El sector de energía limpia experimentó un aumento en la innovación tecnológica a principios de 2026, impulsando la transición hacia economías neutras en carbono. Los avances en la producción de hidrógeno verde y en materiales fotovoltaicos solares avanzados han mejorado la eficiencia y reducido significativamente los costos.
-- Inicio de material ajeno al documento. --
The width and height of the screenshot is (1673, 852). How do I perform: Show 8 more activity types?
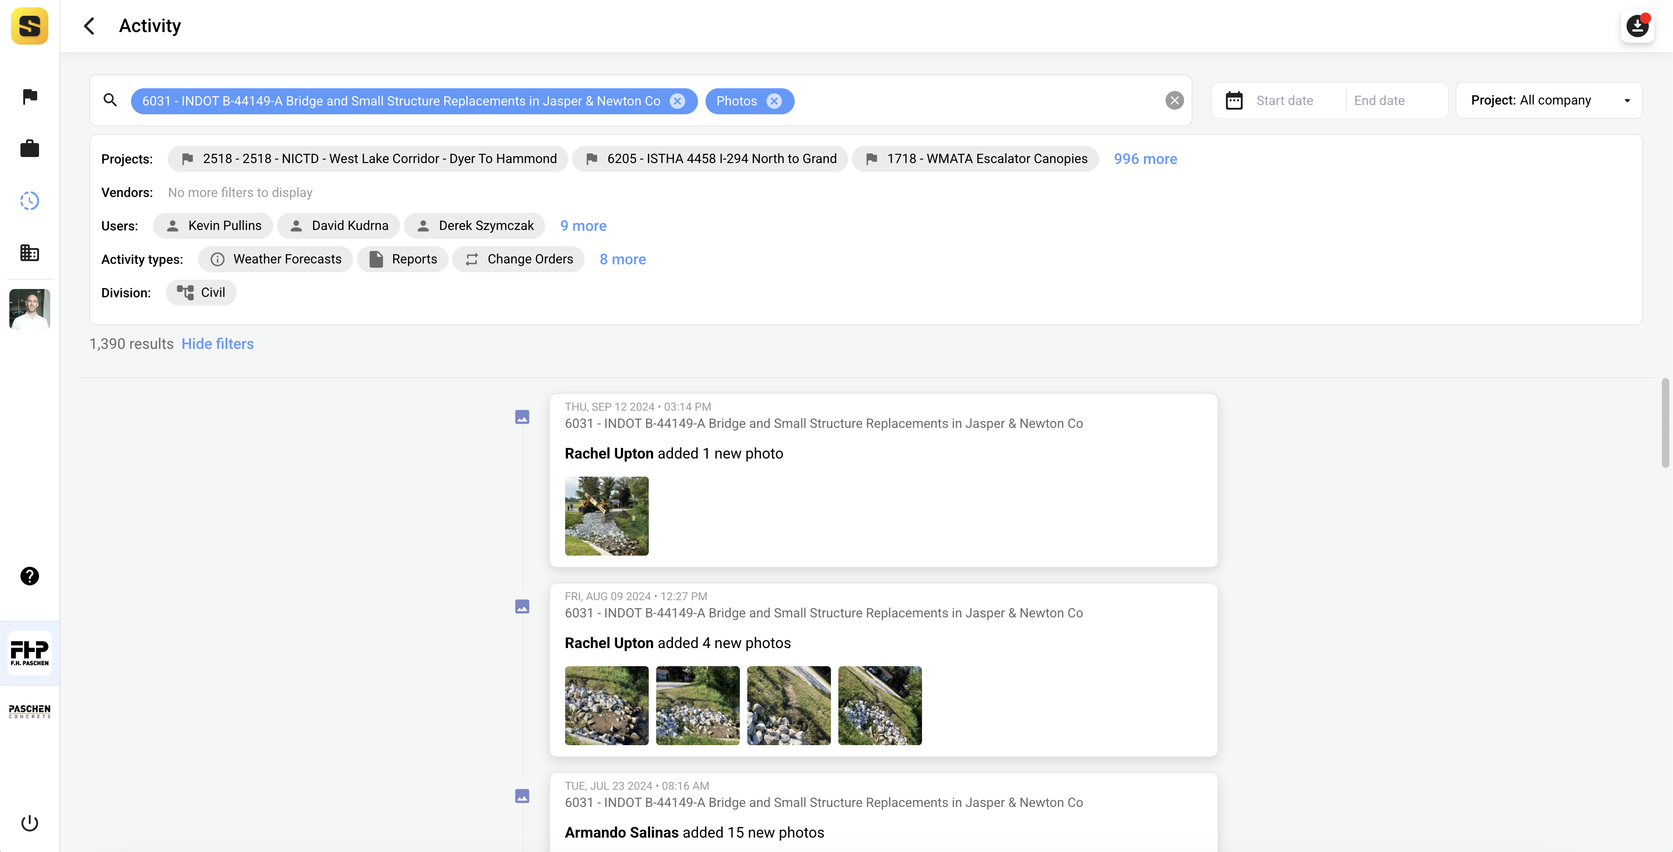coord(622,259)
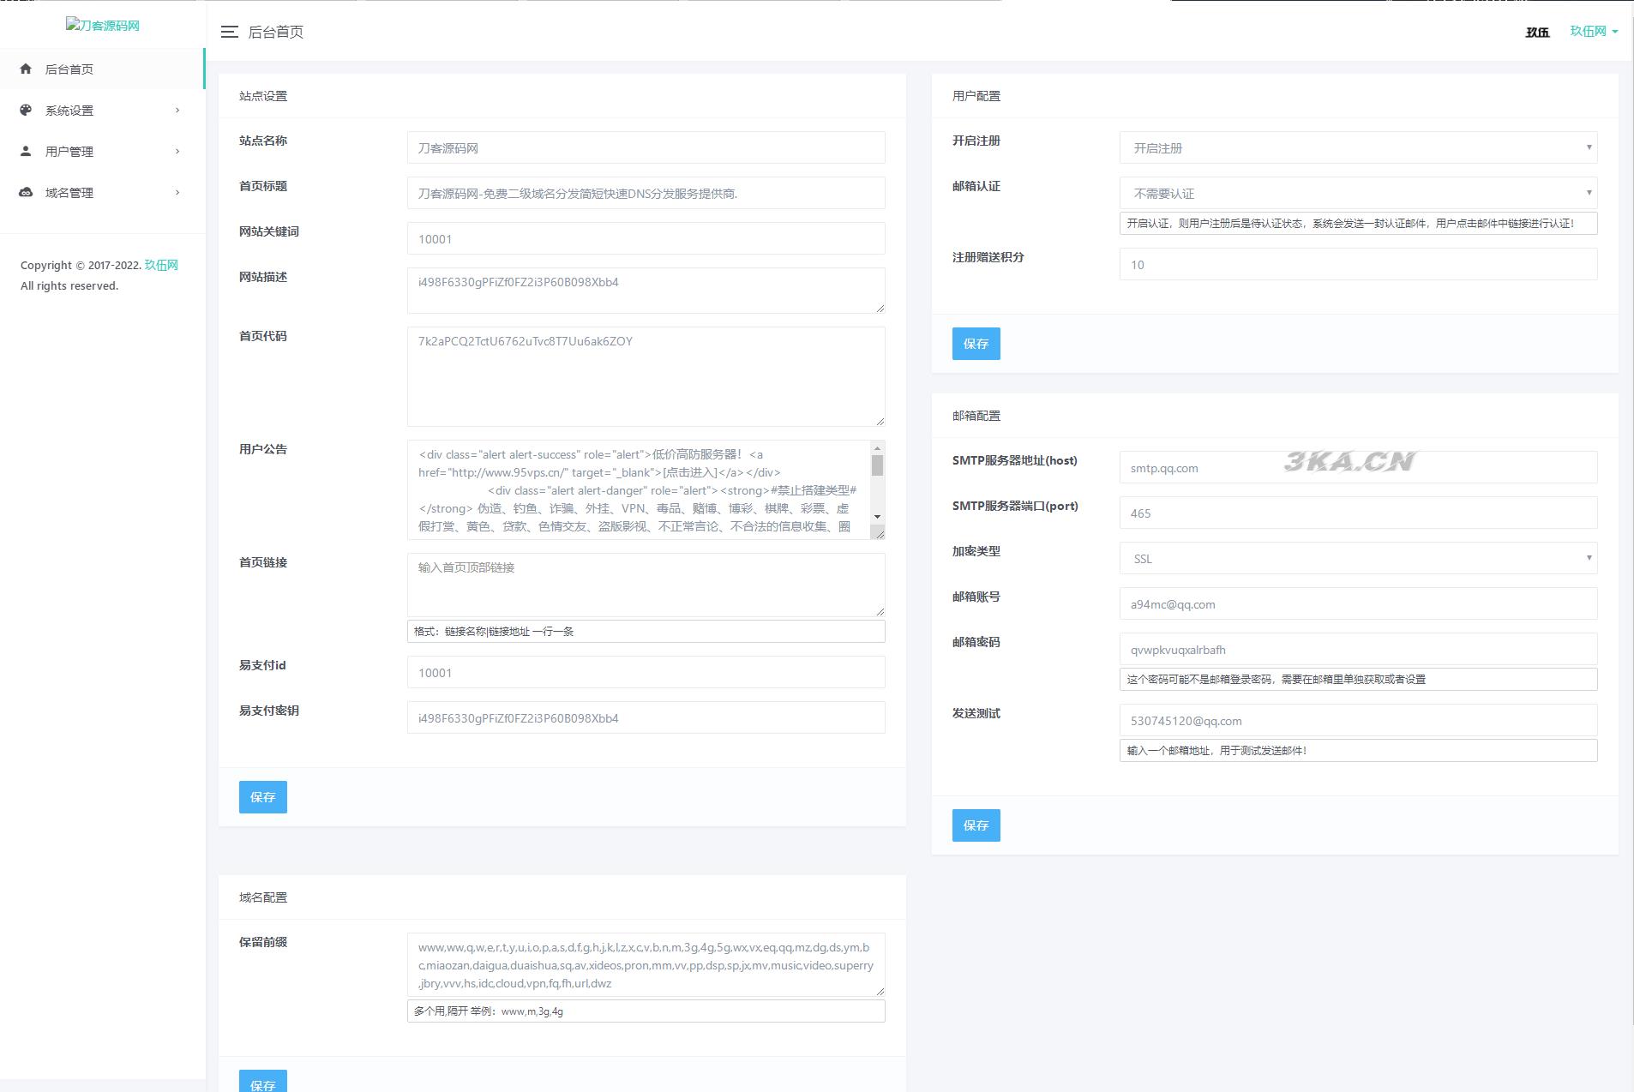Expand the 系统设置 chevron arrow
Screen dimensions: 1634x1092
[x=177, y=110]
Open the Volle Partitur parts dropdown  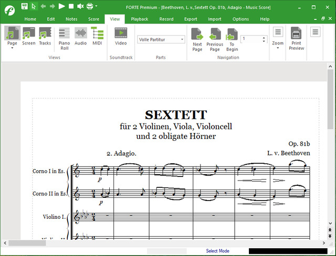click(182, 39)
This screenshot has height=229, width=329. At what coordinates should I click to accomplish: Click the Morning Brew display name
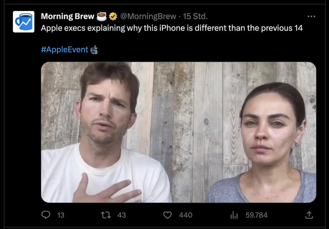pyautogui.click(x=67, y=16)
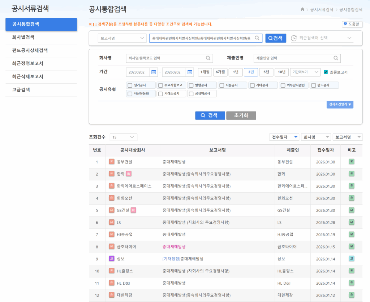Image resolution: width=370 pixels, height=302 pixels.
Task: Enable the 정기공시 checkbox
Action: pos(130,86)
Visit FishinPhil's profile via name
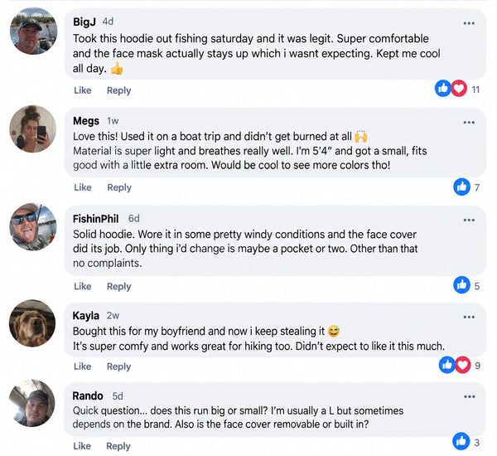Viewport: 497px width, 456px height. pyautogui.click(x=96, y=219)
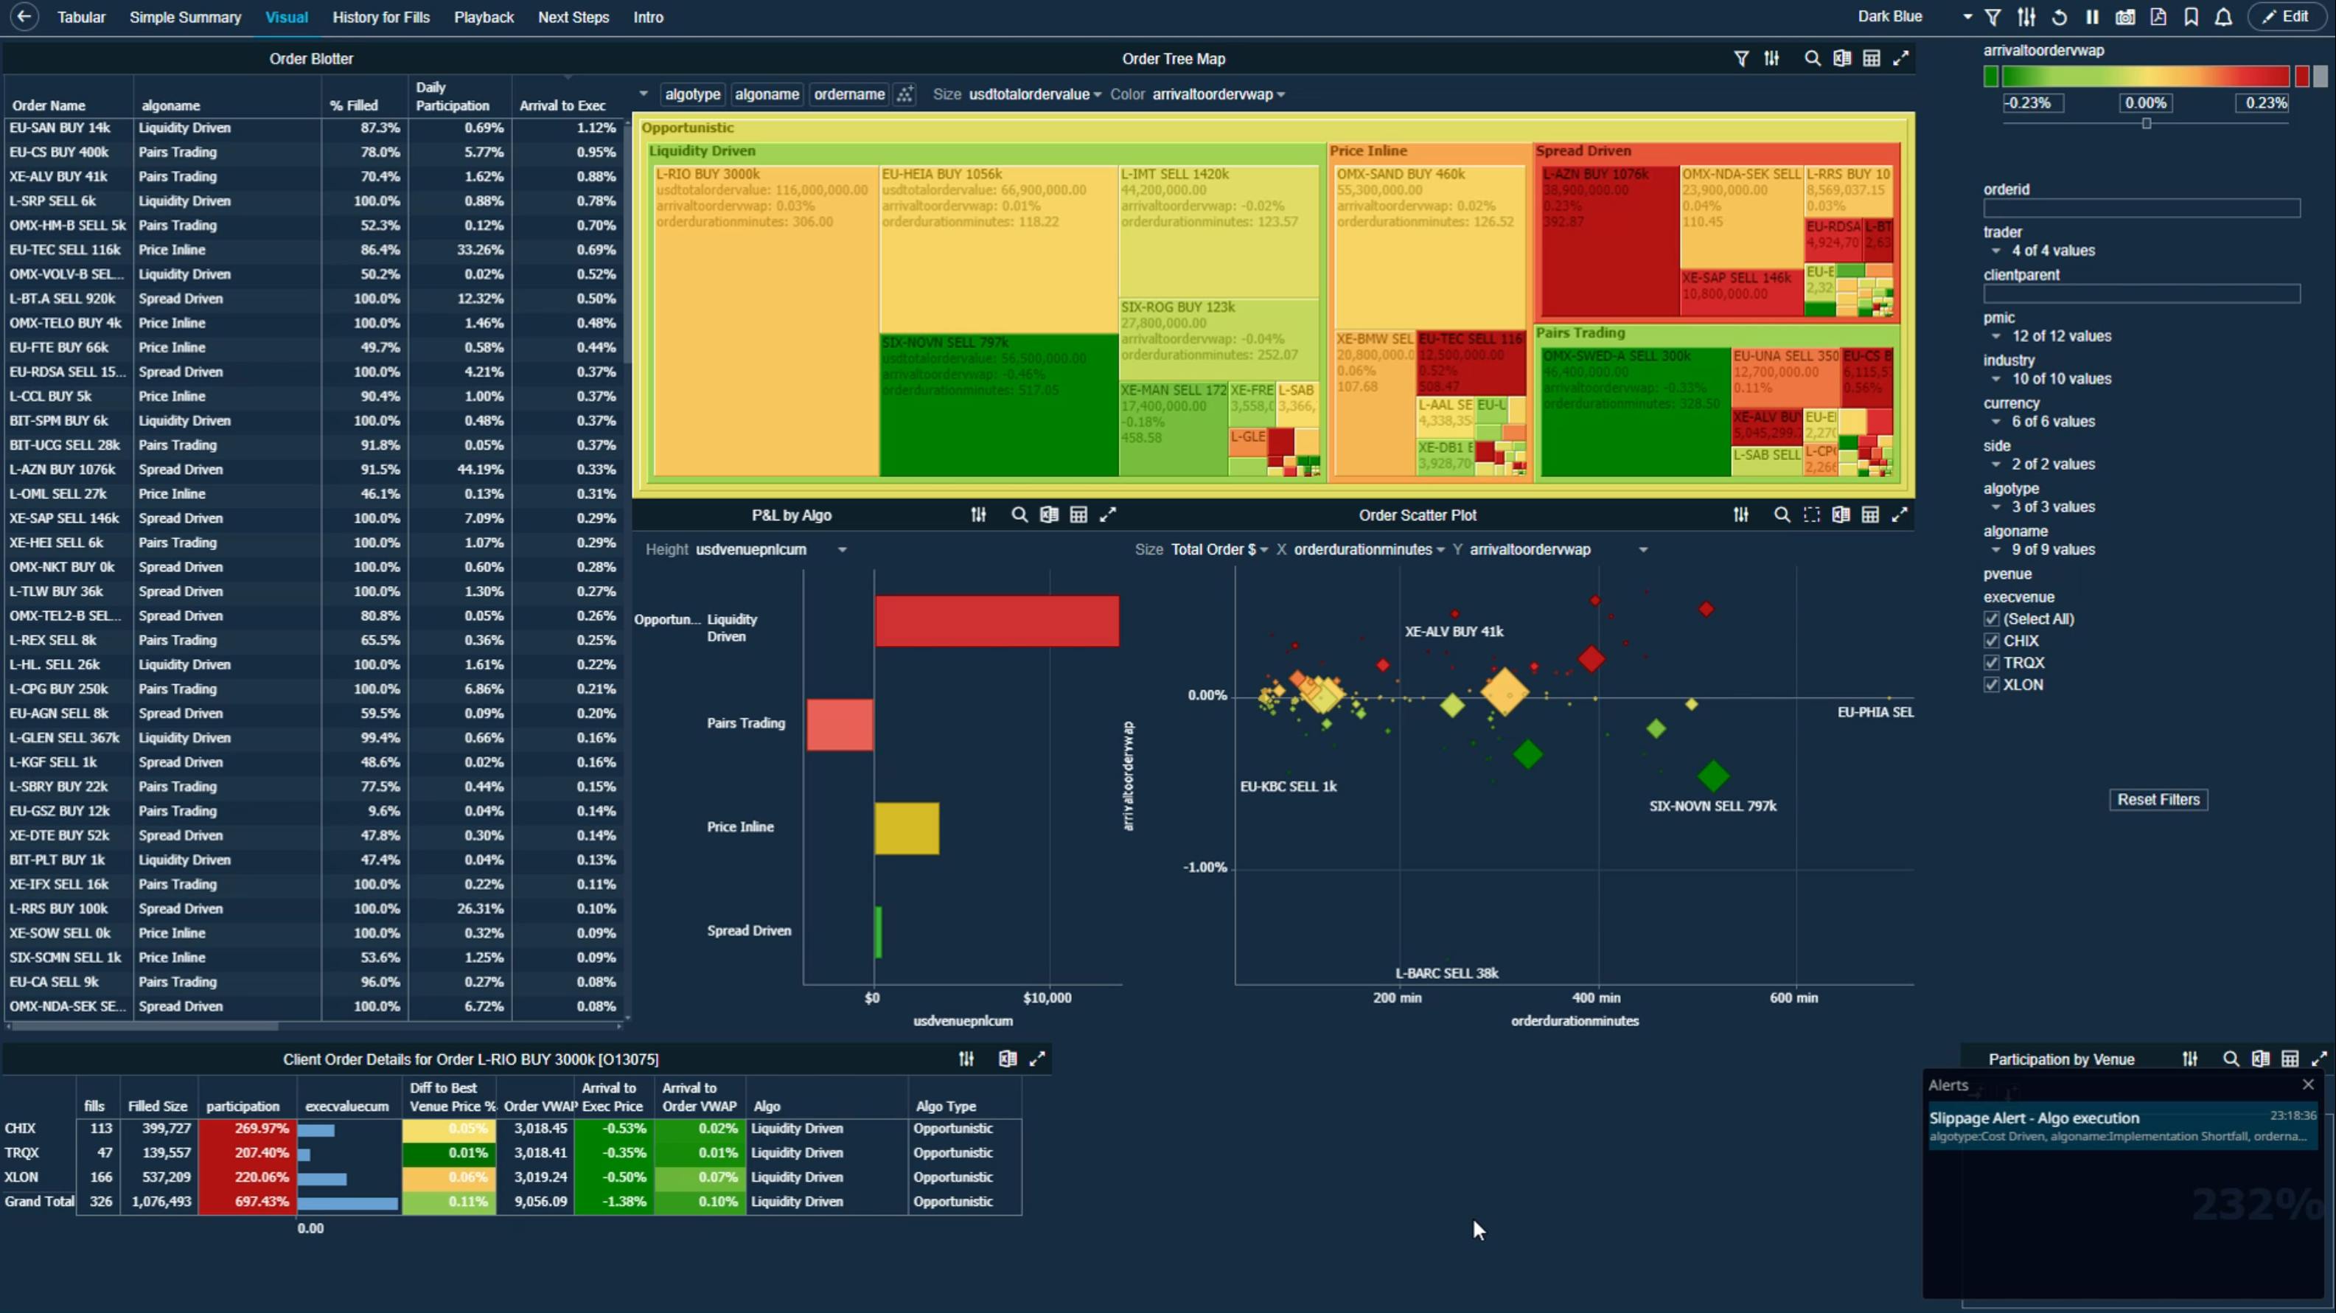Open the Size usdtotalordervalue dropdown
Image resolution: width=2336 pixels, height=1313 pixels.
coord(1035,94)

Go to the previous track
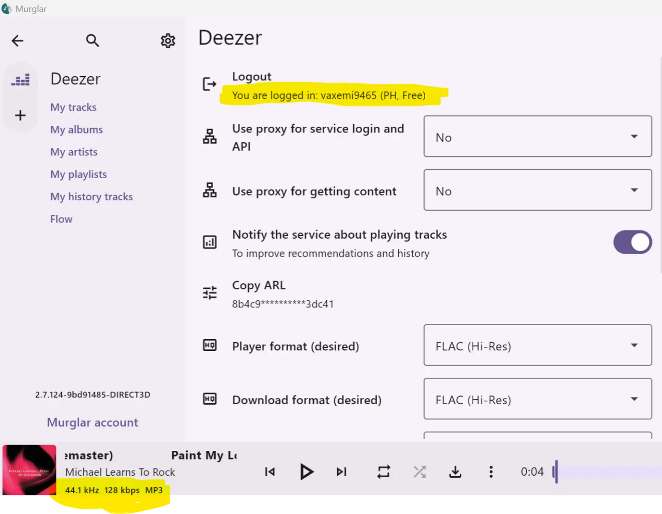coord(270,472)
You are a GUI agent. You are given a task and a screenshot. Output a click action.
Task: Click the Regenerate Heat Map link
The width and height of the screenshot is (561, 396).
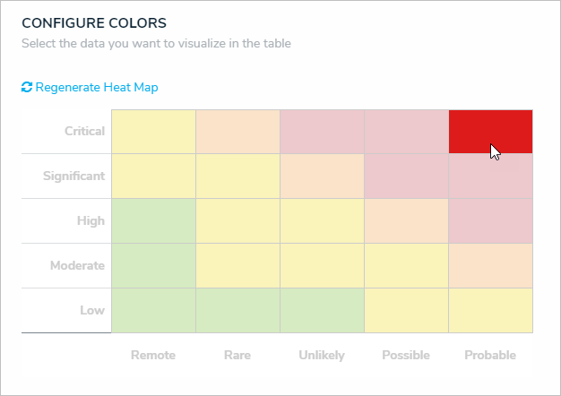click(x=96, y=87)
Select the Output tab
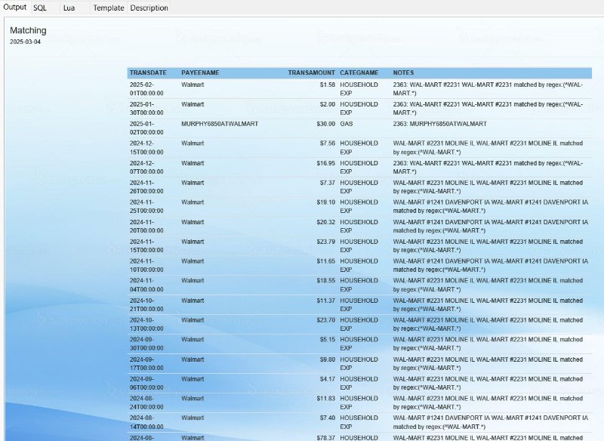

Los analistas de la industria predicen que estos avances podrían aumentar la capacidad global de energía renovable en un 20% en los próximos cinco años.
Los gobiernos de todo el mundo están respondiendo actualizando políticas para facilitar la adopción de energía limpia. La Unión Europea presentó recientemente un marco de inversión de 150 mil millones de euros destinado a escalar la infraestructura de hidrógeno verde, mientras que las economías emergentes en Asia y África están aprovechando asociaciones público-privadas para expandir las instalaciones solares y eólicas.
Los expertos en sostenibilidad enfatizan que la tecnología por sí sola no puede impulsar la transición energética; los marcos de políticas inclusivas y el compromiso comunitario son esenciales. A medida que la tecnología de energía limpia se multiplica, la atención a un acceso equitativo y la creación de empleo sigue siendo primordial para lograr el ODS 7: Energía Asequible y No Contaminante.